AI chatbots are like students who don’t do the reading and raise their hand anyway.
A new paper from researchers at OpenAI, the company behind ChatGPT, finds that a major reason AI hallucinates is because large language models are engineered to eliminate uncertainty. An AI chatbot that says “I don’t know” gets the same training score as one that offers incorrect information. As a result, AI provides confident-sounding answers that are frequently wrong. Many people are swayed by AI’s display of certainty, conflating the presentation of information with its quality.
Education should teach students to grapple with complexity. AI is designed to avoid it. This mismatch is yet another reason to slow roll the rush to put AI in students’ hands. It also points to a question teachers should ask themselves when evaluating how to integrate AI into the classroom: Can I use this tool in a way that models the thinking I want to teach my students?
For more than two decades, the Digital Inquiry Group and its earlier iteration at Stanford University have created curriculum that teaches students to read and think like historians, centered on document-based inquiry. After a 2016 study showed that young people struggle to evaluate online sources, our research group developed curriculum to help students separate fact from fiction on the internet.
What historical thinking and online reasoning share is the imperative to look beyond the surface of information and instead seek a broad context before diving in. Information doesn’t come out of nowhere: It’s authored by someone, somewhere, for some purpose. These considerations are essential in deciding what to trust.
Historians approach a document by sourcing it, glancing briefly at its contents before darting to the bottom to ponder its date, author, and relationship to the events it describes. These crucial details frame historians’ subsequent reading.
Similarly, when we studied how professional fact-checkers at the nation’s leading news outlets approach an unfamiliar website, we noticed that they almost immediately opened new tabs and read laterally to gain context. To investigate an unfamiliar digital text, a savvy reader, paradoxically, first needs to leave it.
The approach of both historians and fact-checkers differs from how students interact with historical texts, social media posts, and more recently, AI chatbot responses.

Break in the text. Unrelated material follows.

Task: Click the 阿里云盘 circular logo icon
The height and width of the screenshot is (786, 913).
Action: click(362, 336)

Many students see historical documents as vessels of information, not altogether different from their textbook, and are oblivious to authorship and inattentive to historical context. Likewise, students and adults alike are often swayed by the appearance of a video on social media or the authoritative tone of a website’s About page. Our most recent data at the Digital Inquiry Group suggest the same pattern may be emerging when it comes to AI—and that the chatbot’s confident tone is a likely culprit.
In a pilot study where students used AI to search the internet, we asked them to evaluate an answer from ChatGPT that failed to cite sources. “It touches on everything you could think of to ask,” said one student. “It gave a detailed response,” wrote another. We don’t want students to approach any source as the sole arbiter of truth, be it a traditional textbook or a shiny new chatbot. We never want them to rely on fabricated citations when they can’t find a source to support their argument—something that even professionals have been caught doing.

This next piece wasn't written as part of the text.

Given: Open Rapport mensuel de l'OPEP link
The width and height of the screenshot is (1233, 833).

What we want is for students to weigh evidence. To recognize the challenging, fascinating, and rewarding process of piecing together a coherent account from multiple sources. To learn that admitting what we don’t know is its own achievement, its own unique form of knowledge.

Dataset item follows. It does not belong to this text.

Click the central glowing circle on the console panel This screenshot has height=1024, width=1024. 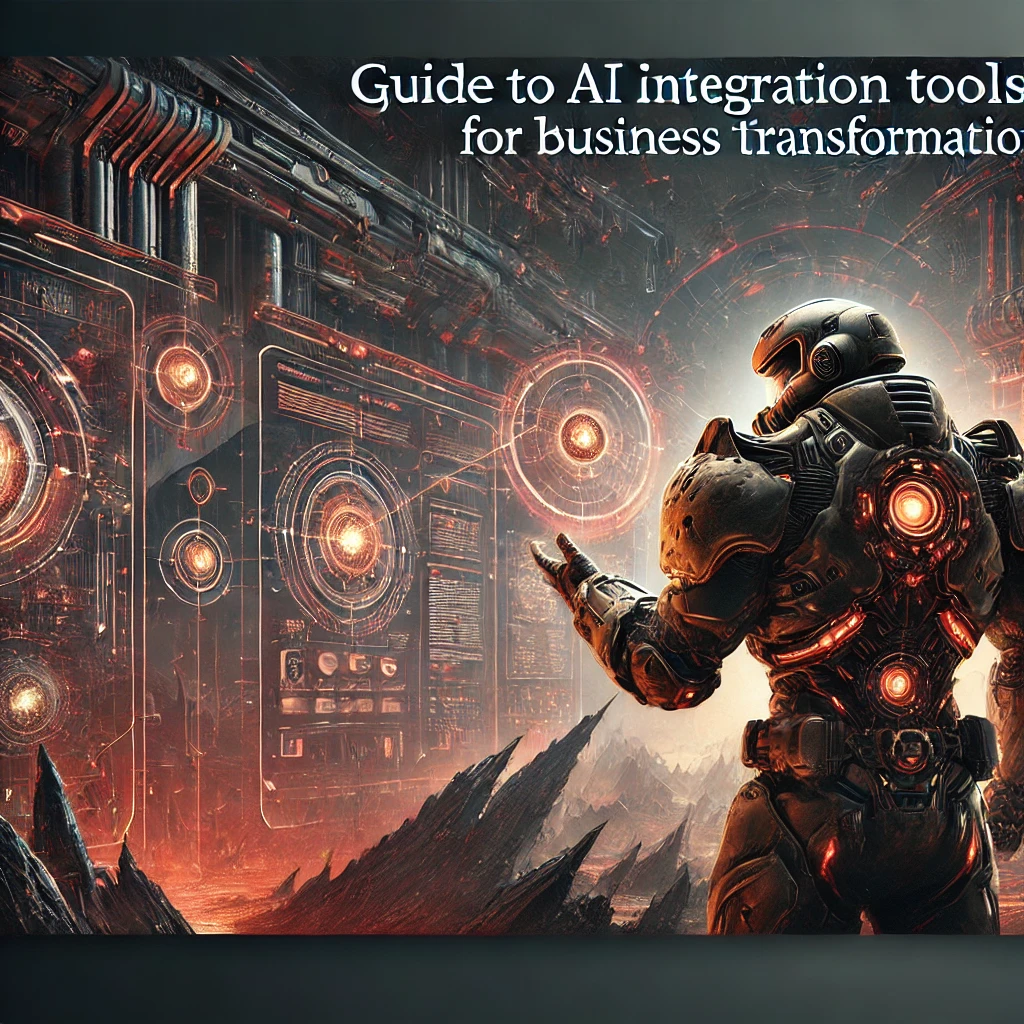[x=349, y=538]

And this is what concerns us about the findings of OpenAI’s researchers. Chatbots, the researchers admit, are programmed to provide authoritative responses to complex, thorny, and often unanswerable questions. The companies designing chatbots disincentivize the very expression of uncertainty that is so crucial in the classroom.
We shouldn’t hold our breath waiting for AI companies to fix their models. The good news is that AI is malleable enough, and individual users capable enough, that educators can take immediate action to apply lessons we already have about good thinking, good research, and good education.
Take, for example, an AI response that doesn’t cite sources. Even a few hours of instruction can get students to pay more attention to where information comes from. Our research group is now experimenting with teaching students how to prompt a chatbot to cite its sources. Our goal is to nudge students to be skeptical of AI answers pulled from Reddit threads and random blog posts and instead direct the model to sources that reflect subject-matter expertise. Students need to see their interaction with a chatbot as a process, much like knowledge creation, rather than a one-and-done exchange.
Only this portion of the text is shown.